▶ _YOUR INSTRUCTIONS_:
Recast the rows below as a numbered list, omitting any blank lines.

▶ _STORED DATA_:
********

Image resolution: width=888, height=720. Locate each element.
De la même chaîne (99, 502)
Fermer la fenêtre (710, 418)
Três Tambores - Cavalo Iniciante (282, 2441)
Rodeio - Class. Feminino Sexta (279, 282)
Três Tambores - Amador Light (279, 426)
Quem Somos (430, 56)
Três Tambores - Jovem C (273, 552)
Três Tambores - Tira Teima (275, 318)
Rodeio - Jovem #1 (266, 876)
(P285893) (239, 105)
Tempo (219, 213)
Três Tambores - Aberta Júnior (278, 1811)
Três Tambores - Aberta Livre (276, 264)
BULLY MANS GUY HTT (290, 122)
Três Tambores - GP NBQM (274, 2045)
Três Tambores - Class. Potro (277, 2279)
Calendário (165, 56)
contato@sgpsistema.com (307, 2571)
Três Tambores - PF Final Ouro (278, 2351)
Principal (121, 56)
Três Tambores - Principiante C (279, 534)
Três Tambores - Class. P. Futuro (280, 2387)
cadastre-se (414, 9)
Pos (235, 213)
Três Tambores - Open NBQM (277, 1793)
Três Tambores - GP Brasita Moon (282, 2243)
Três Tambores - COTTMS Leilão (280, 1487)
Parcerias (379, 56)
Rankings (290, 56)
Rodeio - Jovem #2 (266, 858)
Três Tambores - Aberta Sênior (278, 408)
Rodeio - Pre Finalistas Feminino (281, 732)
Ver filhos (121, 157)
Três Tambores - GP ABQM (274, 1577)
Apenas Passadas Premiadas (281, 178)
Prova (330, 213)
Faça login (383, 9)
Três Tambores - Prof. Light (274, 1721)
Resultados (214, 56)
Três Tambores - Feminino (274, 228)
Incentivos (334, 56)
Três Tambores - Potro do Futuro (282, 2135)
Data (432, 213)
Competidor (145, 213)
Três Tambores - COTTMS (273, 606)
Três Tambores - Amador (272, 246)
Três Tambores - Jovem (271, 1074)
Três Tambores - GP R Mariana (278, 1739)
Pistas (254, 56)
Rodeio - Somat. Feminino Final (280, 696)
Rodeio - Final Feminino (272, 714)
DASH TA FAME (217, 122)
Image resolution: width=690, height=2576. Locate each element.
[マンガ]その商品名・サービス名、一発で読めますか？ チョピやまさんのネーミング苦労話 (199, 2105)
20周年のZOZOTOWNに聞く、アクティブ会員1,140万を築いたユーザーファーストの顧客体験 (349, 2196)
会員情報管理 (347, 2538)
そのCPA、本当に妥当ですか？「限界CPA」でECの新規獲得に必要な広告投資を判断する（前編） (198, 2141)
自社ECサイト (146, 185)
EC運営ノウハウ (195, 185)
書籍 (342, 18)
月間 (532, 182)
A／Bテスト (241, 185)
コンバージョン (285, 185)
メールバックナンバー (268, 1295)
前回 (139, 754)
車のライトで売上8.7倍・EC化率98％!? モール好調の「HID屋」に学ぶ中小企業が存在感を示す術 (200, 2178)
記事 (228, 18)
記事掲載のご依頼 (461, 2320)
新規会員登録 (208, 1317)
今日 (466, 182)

********

▶ _ANSWER FOR THIS EXERCISE_:
1. Image resolution: width=888, height=720. Locate each element.
2. De la même chaîne (99, 502)
3. Fermer la fenêtre (710, 418)
4. Três Tambores - Cavalo Iniciante (282, 2441)
5. Rodeio - Class. Feminino Sexta (279, 282)
6. Três Tambores - Amador Light (279, 426)
7. Quem Somos (430, 56)
8. Três Tambores - Jovem C (273, 552)
9. Três Tambores - Tira Teima (275, 318)
10. Rodeio - Jovem #1 (266, 876)
11. (P285893) (239, 105)
12. Tempo (219, 213)
13. Três Tambores - Aberta Júnior (278, 1811)
14. Três Tambores - Aberta Livre (276, 264)
15. BULLY MANS GUY HTT (290, 122)
16. Três Tambores - GP NBQM (274, 2045)
17. Três Tambores - Class. Potro (277, 2279)
18. Calendário (165, 56)
19. contato@sgpsistema.com (307, 2571)
20. Três Tambores - PF Final Ouro (278, 2351)
21. Principal (121, 56)
22. Três Tambores - Principiante C (279, 534)
23. Três Tambores - Class. P. Futuro (280, 2387)
24. cadastre-se (414, 9)
25. Pos (235, 213)
26. Três Tambores - Open NBQM (277, 1793)
27. Três Tambores - GP Brasita Moon (282, 2243)
28. Três Tambores - COTTMS Leilão (280, 1487)
29. Parcerias (379, 56)
30. Rankings (290, 56)
31. Rodeio - Jovem #2 (266, 858)
32. Três Tambores - Aberta Sênior (278, 408)
33. Rodeio - Pre Finalistas Feminino (281, 732)
34. Ver filhos (121, 157)
35. Três Tambores - GP ABQM (274, 1577)
36. Apenas Passadas Premiadas (281, 178)
37. Prova (330, 213)
38. Faça login (383, 9)
39. Três Tambores - Prof. Light (274, 1721)
40. Resultados (214, 56)
41. Três Tambores - Feminino (274, 228)
42. Incentivos (334, 56)
43. Três Tambores - Potro do Futuro (282, 2135)
44. Data (432, 213)
45. Competidor (145, 213)
46. Três Tambores - COTTMS (273, 606)
47. Três Tambores - Amador (272, 246)
48. Três Tambores - Jovem (271, 1074)
49. Três Tambores - GP R Mariana (278, 1739)
50. Pistas (254, 56)
51. Rodeio - Somat. Feminino Final (280, 696)
52. Rodeio - Final Feminino (272, 714)
53. DASH TA FAME (217, 122)
54. Image resolution: width=690, height=2576. Locate each element.
55. [マンガ]その商品名・サービス名、一発で読めますか？ チョピやまさんのネーミング苦労話 (199, 2105)
56. 20周年のZOZOTOWNに聞く、アクティブ会員1,140万を築いたユーザーファーストの顧客体験 (349, 2196)
57. 会員情報管理 (347, 2538)
58. そのCPA、本当に妥当ですか？「限界CPA」でECの新規獲得に必要な広告投資を判断する（前編） (198, 2141)
59. 自社ECサイト (146, 185)
60. EC運営ノウハウ (195, 185)
61. 書籍 (342, 18)
62. 月間 (532, 182)
63. A／Bテスト (241, 185)
64. コンバージョン (285, 185)
65. メールバックナンバー (268, 1295)
66. 前回 (139, 754)
67. 車のライトで売上8.7倍・EC化率98％!? モール好調の「HID屋」に学ぶ中小企業が存在感を示す術 (200, 2178)
68. 記事 (228, 18)
69. 記事掲載のご依頼 (461, 2320)
70. 新規会員登録 (208, 1317)
71. 今日 (466, 182)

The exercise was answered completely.